H先生は私が小学校高学年のときの担任の先生。
ことあるごとに「この小学校は田舎にある」だとか「川崎区の子ども達と違う」といい、いかに牧歌的な土地柄に立地しているかを強調されていました。
素直な小学生には強烈なインパクトを与える言葉もおっしゃっていたっけ。
その中でも忘れられないのは、「ソ連が東京に核を落としたら、君たちはみんな死ぬ。もし生き残っても死の灰が降って全員死ぬ」です。
私が小学校高学年の時はまだ冷戦時代。
ロシアではなくソ連時代です。
先生は核兵器の怖さを伝えたかったのでしょうけれど、私は恐怖に震えました。
今思えば、先生は日教組の勉強会とかに熱心に出ていたのかもしれません。
それと他の政令都市と違い、当時の川崎市は市長が代々革新系。
今は懐かしい社会党が中心の議会運営でした。
さてH先生、核戦争だとか、なんだと脅すような発言が多かったのですが、じつは戦後生まれ。

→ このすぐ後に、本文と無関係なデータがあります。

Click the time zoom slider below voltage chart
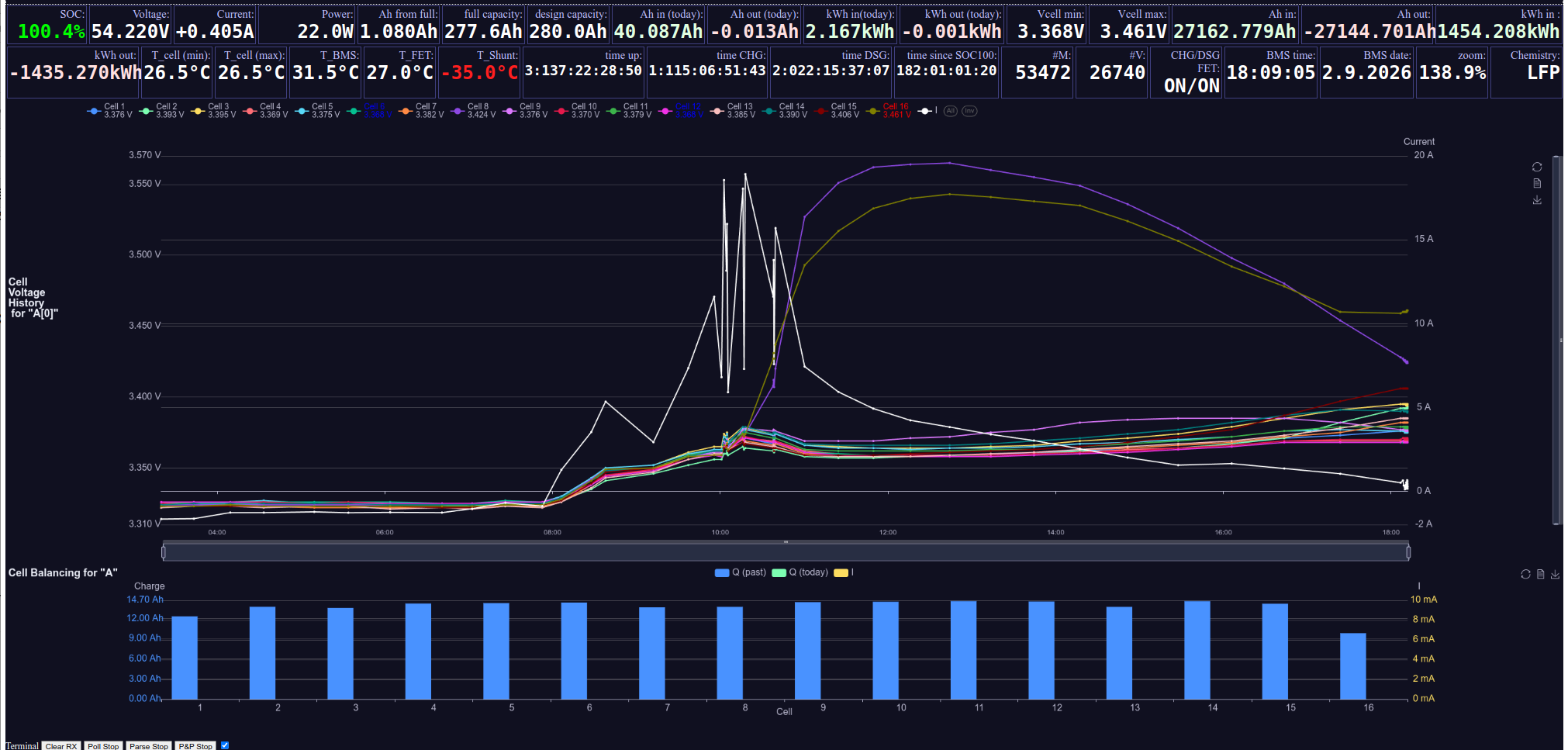 click(786, 551)
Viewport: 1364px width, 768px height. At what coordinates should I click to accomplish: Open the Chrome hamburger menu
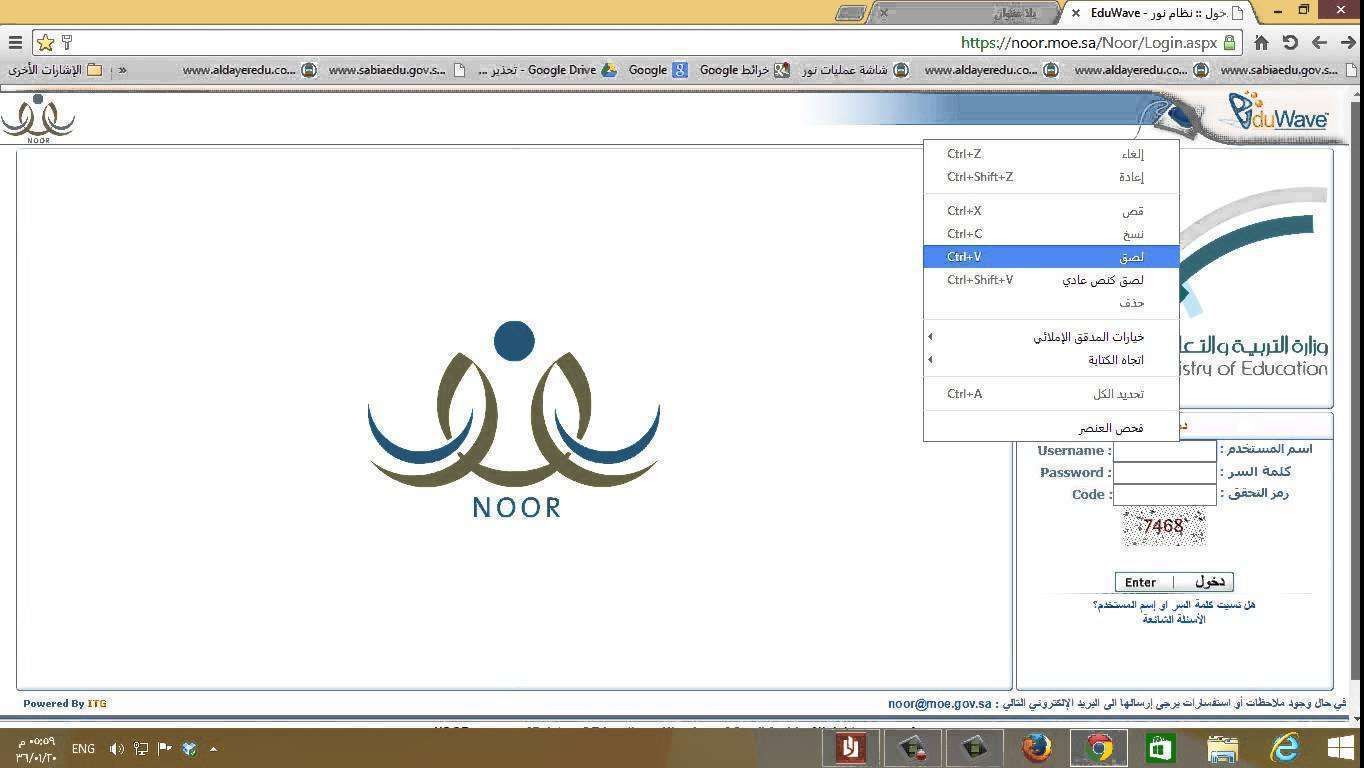click(x=15, y=43)
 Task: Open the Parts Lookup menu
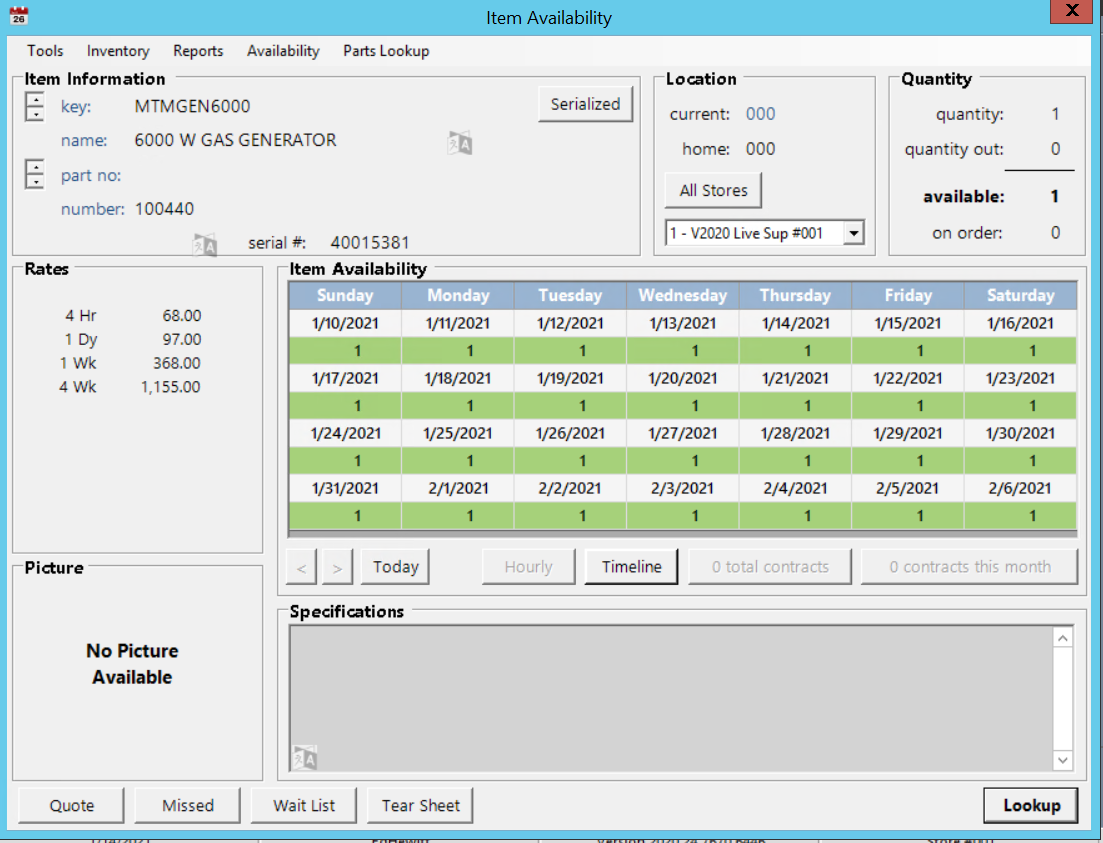tap(386, 51)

それを知ったのは中学生になってからでしたが、子ども心に私は「なんだ、川崎空襲も経験していなかったんだ」としらけてしまいました。
それなら中学生の社会科K先生の機銃掃射でお尻にケガした話とか、同じく社会科O先生の軍需工場での労働や空襲経験の方がもとすごくリアルだ、と感じた訳です。
H先生はすでに教員を退職されています。
私は歴史好きなので、長じてH先生が言っていた「東京に核が落ちたら…」がそもそも間違えだと分かります。
今なら「先生の考え方、違うよ」と言えるのに。
東京は首都機能があるので、現実には核弾頭を落とす意味がありません。
相手を屈服させるためならば、首都機能や主権の代表者と戦後処理をしなければならないのです。
ムダに児童を怖がらせる先生の言葉は大変重いです。
今の私は、広島原爆の日、長崎原爆の日のそれぞれにH先生の言葉を思い出します。
そして世界情勢に目を向けて、平和とは何か、を考えるわけです。
8月は戦争と平和を考える慎みの時を持つことをオススメします。